C. Theories of Liability

With weaker regulation, variety in industry standards, and market competition, it is not surprising that the U.S. General Accounting Administration, in 1999, identified problems in assisted living facilities that included inadequate or insufficient resident care, insufficient trained staff, improper medication administration, and not following admission and discharge policies required by state regulation. A 2000 study by the U.S. Department of Health and Human services found that a high percentage of the staff at assisted living facilities were not knowledgeable about the normal aging process and at least 60% of the staff did not know how to properly manage difficult behavior among assisted living residents.

Liability: Improper Admission. Many times, liability based upon an improper admission results when someone is admitted into a facility that is not locked down or enclosed. Many residents with dementia have a tendency to wander and they should simply not be admitted into facilities that are not locked down or do not have appropriate wander guard systems and/or alarms on the doors.

In Selvin v. DMC Regency Residence, Ltd., 807 So. 2d 676 (Fla. Dist. Ct. App. 4th Dist. 2001) a resident of an assisted living facility wandered off and was found dead in a nearby canal. Plaintiff’s complaint alleged two different theories of liability: the first was a statutory wrongful death action and the second was based on alleged violations of statutes relating to assisted living facilities. Plaintiff alleged that the facility had a common law and statutory duty to supply at least the level of services and care that all licensed assisted living facilities generally furnish elderly patients of the plaintiff’s decedent’s classification and condition. At the time of trial, plaintiff sought to introduce expert testimony about specific safety precautions that were the industry standard and further sought to show that the facility should have built a fence to prevent elders from wandering near the dangerous area of the canal. The trial court precluded this testimony, finding that the facility had no legal duty to fence off the canal to the general public. The Appellate Court reversed, finding that the facility undertook to furnish certain services of care and security which created such a duty of protection. The Appellate Court also held it was an error to exclude testimony regarding industry standards of what could have been done to protect these impaired residents from falling into the canal.

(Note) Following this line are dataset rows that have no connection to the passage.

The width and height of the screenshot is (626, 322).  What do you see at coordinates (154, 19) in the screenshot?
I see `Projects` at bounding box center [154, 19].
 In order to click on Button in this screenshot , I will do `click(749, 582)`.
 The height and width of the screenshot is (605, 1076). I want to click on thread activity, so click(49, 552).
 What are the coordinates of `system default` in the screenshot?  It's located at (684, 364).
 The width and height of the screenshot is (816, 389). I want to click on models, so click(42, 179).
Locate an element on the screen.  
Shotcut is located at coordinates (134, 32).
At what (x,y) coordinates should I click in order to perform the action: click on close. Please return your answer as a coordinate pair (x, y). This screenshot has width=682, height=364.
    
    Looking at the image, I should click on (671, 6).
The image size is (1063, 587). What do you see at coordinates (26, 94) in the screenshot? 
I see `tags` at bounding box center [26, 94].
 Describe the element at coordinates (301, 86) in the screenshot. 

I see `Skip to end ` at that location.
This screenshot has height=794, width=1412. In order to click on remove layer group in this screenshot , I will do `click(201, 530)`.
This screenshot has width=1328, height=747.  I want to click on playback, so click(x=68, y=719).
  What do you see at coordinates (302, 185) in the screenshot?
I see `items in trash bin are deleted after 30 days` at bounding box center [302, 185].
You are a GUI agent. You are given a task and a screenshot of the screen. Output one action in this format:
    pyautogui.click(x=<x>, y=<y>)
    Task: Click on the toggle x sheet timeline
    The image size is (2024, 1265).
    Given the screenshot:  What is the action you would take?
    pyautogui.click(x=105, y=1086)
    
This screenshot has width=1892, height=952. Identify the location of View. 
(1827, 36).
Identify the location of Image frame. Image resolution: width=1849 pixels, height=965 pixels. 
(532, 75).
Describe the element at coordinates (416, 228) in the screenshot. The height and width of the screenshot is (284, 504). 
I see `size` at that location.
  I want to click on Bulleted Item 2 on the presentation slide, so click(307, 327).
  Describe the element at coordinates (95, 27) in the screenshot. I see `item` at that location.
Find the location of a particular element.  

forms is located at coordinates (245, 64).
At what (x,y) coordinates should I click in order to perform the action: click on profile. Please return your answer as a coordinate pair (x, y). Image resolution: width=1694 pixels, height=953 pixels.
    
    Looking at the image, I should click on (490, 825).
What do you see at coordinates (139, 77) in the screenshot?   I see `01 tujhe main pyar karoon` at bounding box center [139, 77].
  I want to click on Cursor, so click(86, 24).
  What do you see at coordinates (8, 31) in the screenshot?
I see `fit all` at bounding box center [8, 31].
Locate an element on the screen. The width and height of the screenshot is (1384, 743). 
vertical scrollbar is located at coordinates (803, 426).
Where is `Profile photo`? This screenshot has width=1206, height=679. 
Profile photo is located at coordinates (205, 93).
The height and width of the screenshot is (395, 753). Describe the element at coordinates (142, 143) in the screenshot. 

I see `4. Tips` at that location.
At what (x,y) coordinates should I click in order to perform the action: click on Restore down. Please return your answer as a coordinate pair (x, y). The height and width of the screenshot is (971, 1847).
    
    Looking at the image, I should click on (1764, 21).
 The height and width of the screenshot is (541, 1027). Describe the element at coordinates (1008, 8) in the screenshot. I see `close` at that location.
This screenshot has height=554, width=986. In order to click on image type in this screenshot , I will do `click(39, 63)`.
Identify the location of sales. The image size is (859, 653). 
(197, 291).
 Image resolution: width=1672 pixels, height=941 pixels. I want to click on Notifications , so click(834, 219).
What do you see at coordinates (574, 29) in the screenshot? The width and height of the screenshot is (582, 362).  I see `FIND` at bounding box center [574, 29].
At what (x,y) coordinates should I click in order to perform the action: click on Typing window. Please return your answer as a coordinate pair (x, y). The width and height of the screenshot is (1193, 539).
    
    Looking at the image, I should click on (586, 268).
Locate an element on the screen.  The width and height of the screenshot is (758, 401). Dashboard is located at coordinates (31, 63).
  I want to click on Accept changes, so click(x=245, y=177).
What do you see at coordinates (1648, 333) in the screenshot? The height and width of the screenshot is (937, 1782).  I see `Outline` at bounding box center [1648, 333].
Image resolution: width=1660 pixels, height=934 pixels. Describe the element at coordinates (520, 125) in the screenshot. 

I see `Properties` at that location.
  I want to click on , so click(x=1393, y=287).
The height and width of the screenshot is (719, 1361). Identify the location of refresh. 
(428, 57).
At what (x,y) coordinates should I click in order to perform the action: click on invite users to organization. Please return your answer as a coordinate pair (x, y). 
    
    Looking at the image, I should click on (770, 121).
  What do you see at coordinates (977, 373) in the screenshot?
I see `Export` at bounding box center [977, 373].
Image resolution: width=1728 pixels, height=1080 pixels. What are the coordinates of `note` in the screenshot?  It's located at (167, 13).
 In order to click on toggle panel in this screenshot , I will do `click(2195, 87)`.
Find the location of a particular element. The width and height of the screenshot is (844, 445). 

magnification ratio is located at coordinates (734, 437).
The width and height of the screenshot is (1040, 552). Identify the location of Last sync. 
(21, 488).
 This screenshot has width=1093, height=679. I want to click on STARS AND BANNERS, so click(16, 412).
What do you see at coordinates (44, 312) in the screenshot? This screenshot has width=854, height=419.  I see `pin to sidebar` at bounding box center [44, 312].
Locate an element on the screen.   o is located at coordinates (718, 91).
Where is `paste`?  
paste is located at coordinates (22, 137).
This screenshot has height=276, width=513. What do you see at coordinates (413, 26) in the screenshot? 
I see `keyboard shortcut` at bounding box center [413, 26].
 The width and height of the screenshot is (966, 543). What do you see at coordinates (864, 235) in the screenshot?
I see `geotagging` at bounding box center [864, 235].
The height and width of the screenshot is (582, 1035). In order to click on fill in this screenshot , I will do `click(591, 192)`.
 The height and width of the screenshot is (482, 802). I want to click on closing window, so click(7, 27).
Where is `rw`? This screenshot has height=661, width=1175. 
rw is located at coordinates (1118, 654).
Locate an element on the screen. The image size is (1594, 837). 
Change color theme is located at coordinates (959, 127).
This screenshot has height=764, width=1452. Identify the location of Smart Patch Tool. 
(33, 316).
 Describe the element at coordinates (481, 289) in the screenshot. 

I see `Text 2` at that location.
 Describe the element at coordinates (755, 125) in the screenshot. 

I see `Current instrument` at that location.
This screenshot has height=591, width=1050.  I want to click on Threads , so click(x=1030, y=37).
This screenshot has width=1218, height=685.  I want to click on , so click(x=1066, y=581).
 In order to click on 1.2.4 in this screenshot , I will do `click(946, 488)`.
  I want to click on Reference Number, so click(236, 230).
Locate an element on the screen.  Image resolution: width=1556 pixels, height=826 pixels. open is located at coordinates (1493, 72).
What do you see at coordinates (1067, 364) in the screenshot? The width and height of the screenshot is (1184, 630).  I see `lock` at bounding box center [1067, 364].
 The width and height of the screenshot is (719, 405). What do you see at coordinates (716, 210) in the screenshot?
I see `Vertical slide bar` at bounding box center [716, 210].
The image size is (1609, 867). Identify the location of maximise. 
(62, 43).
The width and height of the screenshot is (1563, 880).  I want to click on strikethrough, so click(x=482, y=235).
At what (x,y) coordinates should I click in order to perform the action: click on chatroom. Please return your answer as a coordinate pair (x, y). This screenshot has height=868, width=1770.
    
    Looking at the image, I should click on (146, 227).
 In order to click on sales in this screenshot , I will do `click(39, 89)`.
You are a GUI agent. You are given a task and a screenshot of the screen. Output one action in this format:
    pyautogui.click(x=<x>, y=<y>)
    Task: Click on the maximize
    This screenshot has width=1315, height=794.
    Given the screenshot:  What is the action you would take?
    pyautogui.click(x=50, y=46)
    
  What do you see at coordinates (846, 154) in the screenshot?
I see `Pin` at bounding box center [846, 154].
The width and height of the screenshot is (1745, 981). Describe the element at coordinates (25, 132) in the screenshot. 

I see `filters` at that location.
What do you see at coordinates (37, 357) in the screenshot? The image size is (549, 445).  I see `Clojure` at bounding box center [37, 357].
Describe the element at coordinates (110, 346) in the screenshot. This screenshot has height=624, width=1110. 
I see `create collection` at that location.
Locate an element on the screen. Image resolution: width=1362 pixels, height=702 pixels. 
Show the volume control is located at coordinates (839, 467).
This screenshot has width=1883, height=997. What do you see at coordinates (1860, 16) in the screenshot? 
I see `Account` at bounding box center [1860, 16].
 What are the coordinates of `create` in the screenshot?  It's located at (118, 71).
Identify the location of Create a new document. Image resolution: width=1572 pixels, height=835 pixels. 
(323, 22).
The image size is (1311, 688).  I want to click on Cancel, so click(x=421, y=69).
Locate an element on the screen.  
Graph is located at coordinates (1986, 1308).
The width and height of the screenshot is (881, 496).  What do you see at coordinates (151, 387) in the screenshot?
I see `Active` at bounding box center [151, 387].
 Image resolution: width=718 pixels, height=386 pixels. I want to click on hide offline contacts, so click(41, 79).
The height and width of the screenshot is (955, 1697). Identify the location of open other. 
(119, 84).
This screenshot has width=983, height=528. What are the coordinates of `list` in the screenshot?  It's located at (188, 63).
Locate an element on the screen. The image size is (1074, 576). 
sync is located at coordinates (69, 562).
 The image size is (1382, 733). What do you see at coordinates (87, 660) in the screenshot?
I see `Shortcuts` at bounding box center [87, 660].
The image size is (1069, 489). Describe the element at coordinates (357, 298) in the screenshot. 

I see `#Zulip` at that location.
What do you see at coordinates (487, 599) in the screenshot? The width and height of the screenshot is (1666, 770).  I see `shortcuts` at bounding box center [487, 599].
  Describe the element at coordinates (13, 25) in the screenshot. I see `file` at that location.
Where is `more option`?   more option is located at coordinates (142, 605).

1. Liability: Falls. Another common area of liability in assisted living facilities involves falls. Expert testimony may not be required in such cases. See, Walker v. Southeast Alabama Med. Ctr., 545 So. 2d 769 (Ala. 1989).[6] However, fall assessment and fall prevention planning is usually done by a nurse or other medical provider and it may be advisable to have an expert address this issue. In large part, the need for an expert will be determined by the facts of your particular fall. If the staff simply dropped the resident during a transfer, an expert may not be necessary. However, if the resident came in to the facility with multiple risk factors for falling[7] which were never assessed or care planned and he fell one day while wandering the hallway, you should retain an expert to discuss how the standard of care for fall prevention was breached. To establish causation, she will have to testify that if appropriate standards were followed, it would have, more likely than not, prevented the particular fall which caused injury to plaintiff. As this is an area of first impression in many jurisdictions, it is advisable to educate the court with a trial memorandum addressing experts and other issues prior to trial.

D. Other Theories of Liability

Attorneys who prosecute assisted living facilities have an opportunity to be far more creative in the prosecution of these claims, given the broad range of theories that are available. Below are some typical theories that can be advanced against an assisted living facility.

1. Common Law Negligence. This is probably the most common theory of liability advanced in assisted living cases. Make sure you do not plead breaches in medical or nursing standards of care, or you may face the argument that you have pled a traditional malpractice case. You can plead the breach of regulatory standards and/or industry standards which proximately caused injury to your client. As assisted living facilities are not health care providers, they should not be subject to caps or other discovery limitations (i.e., quality assurance privileges) that apply to traditional health care providers.

2. Violations of the Consumer Protection Act. Make sure to inquire of your client what representations were made as an inducement to enter the facility. Obtain the brochures that were handed out by the marketing representative. Most consumer protection statutes provide relief for misrepresentations which were made as an inducement to enter into the consumer transaction. Case law has allowed such theories to be advanced even against health care providers, so there should be no reason that this theory could not be advanced against an assisted living facility.[8] The advantage is that many states’ consumer statutes allow for the recovery of costs and attorney’s fees.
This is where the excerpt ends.